The dollar tumbled to record lows against the euro on Wednesday after comments by a Chinese official stoked fears the central bank of the world's fourth largest economy would reduce its holdings of US assets. The dollar's decline was broad, also taking it to all-time lows against a basket of major currencies, as sentiment further darkened after General Motors posted its biggest quarterly loss ever.
That loss, coupled with warnings of potential credit-related writedowns from major financial institutions, kept alive expectations that the Federal Reserve could cut interest rates again next month.
The euro raced to an all-time high of $1.4730, according to Reuters data, before retreating to $1.4665, still up 0.8 percent against the dollar on the day. The next big euro move could hinge on European Central Bank President Jean-Claude Trichet's news conference on Thursday, following the bank's monetary policy meeting, which is widely expected to hold the ECB benchmark interest rate at 4 percent.
Any hawkish signal from Trichet hinting at rate rises down the road are seen spurring a renewed rally of the euro. Any hint of concern over the euro surge can send the currency substantially downwards, at least in short-term trading.
But the broader trend was for the euro to hit $1.50 one way or another, one factor being that financial markets saw that no ECB or US Treasury officials were speaking out to "jawbone" down the euro and reverse dollar weakness, McCarthy said.
The euro jumped nearly 2 cents to its peak early on Wednesday soon after a Chinese central banker said the dollar was losing its major global currency status, and a top lawmaker said China should balance the make-up of its $1.43 trillion foreign reserves to take advantage of appreciating currencies.
Another major gainer was the British pound ahead of Thursday's Bank of England monetary policy committee meeting expected to keep interest rates at a six-year high.

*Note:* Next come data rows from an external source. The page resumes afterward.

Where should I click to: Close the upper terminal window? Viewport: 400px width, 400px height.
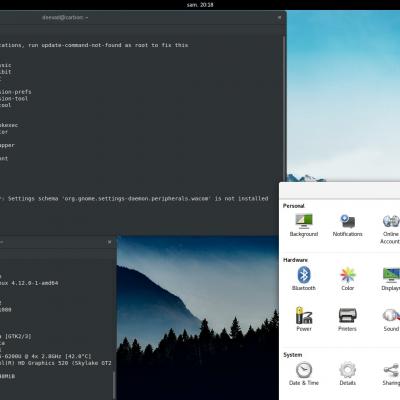pos(279,17)
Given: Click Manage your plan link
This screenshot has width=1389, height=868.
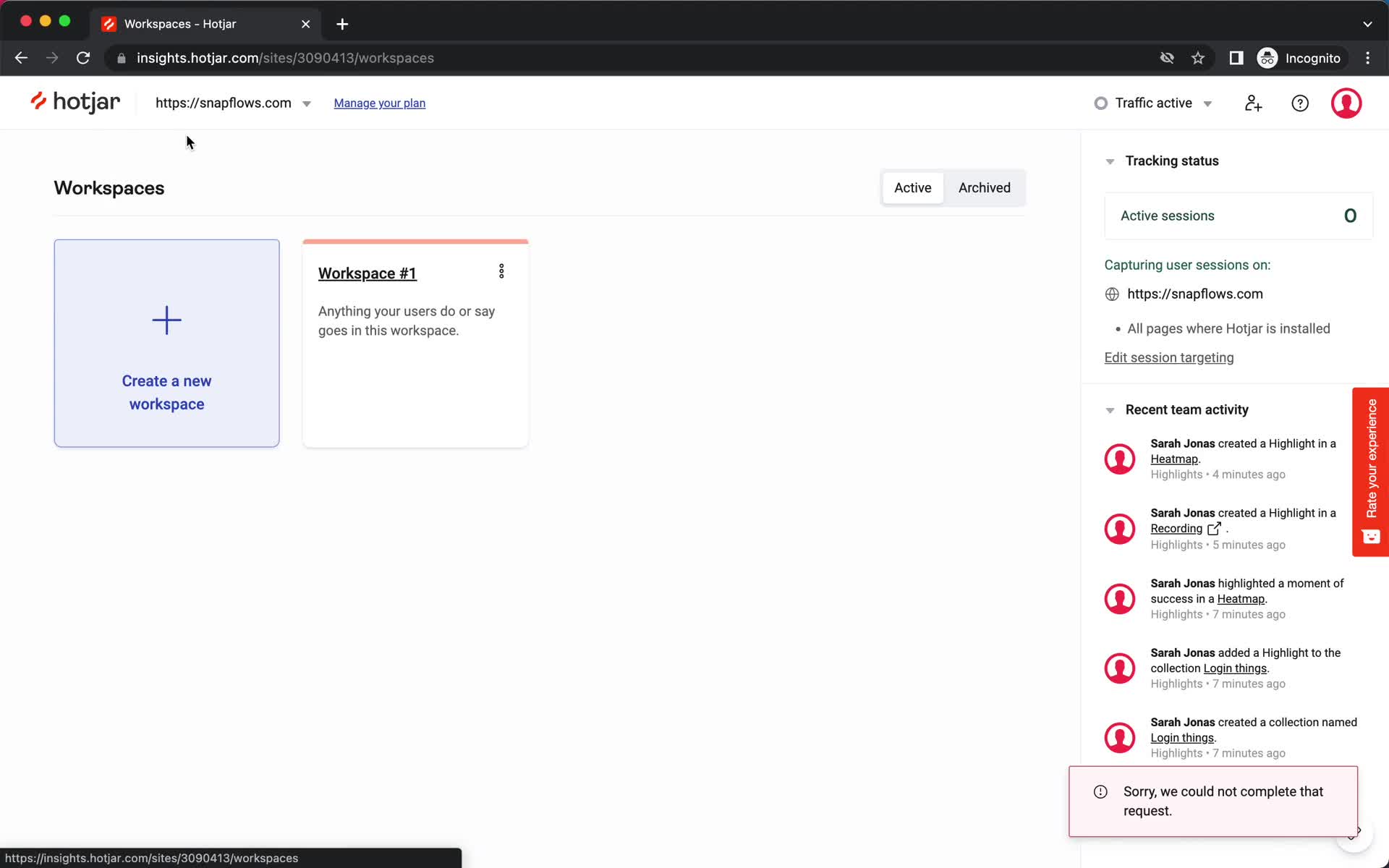Looking at the screenshot, I should [x=380, y=103].
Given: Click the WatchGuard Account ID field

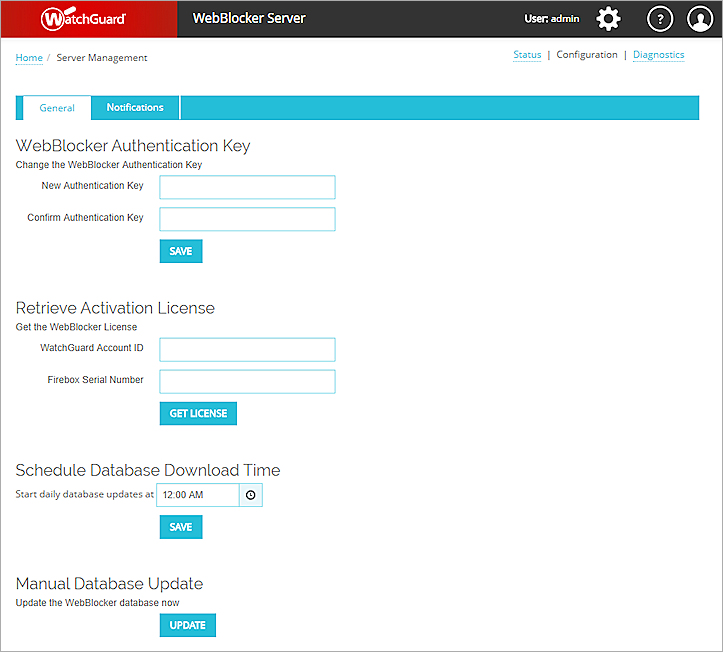Looking at the screenshot, I should [247, 349].
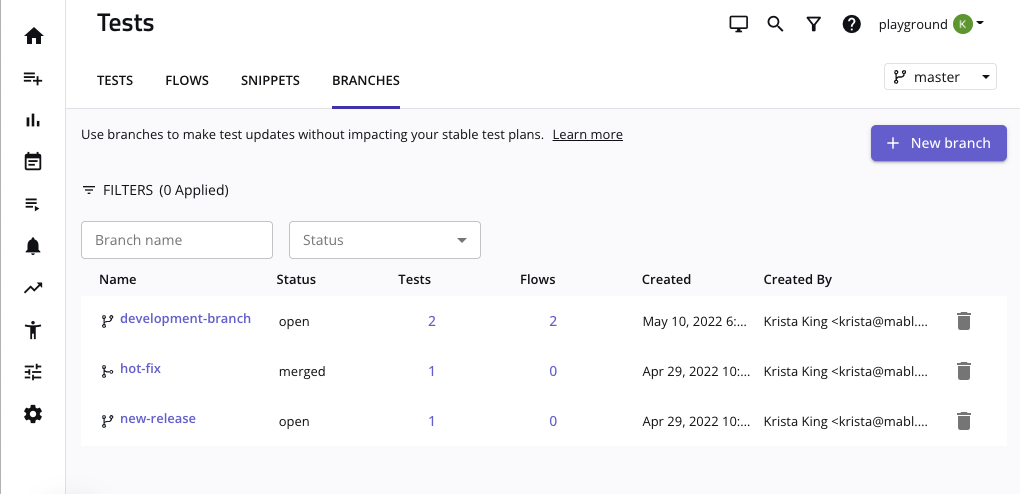Open the accessibility figure icon in sidebar
1020x494 pixels.
click(33, 330)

Sterling jumped Wednesday to a 26-year high of 2.1071. It last traded at $2.1045, up 0.8 percent on the day. The prime driver of dollar weakness this year is the divergent paths of interest rate policy in the United States and Europe. Since September, the Fed has cut benchmark rates by three-quarters of a percentage point to 4.5 percent, while the ECB and BoE have held rates steady after hiking them earlier in the year.
Higher interest rates are a magnet for inflows into higher-yielding deposits, favouring high-rate currencies. On Wednesday, the Reserve Bank of Australia raised rates by a quarter-percentage point to an 11-year high of 6.75 percent.
That sent the Australian dollar to a 23-year high of US $0.9401. It last traded at US $0.9322, up 0.4 percent. Against the yen, the dollar fell 1.5 percent to 112.95. The dollar index, which measures the dollar's value against a basket of six currencies, touched a record low of 75.077, down around 10 percent since the start of 2007. It last traded down 0.8 percent at 75.420.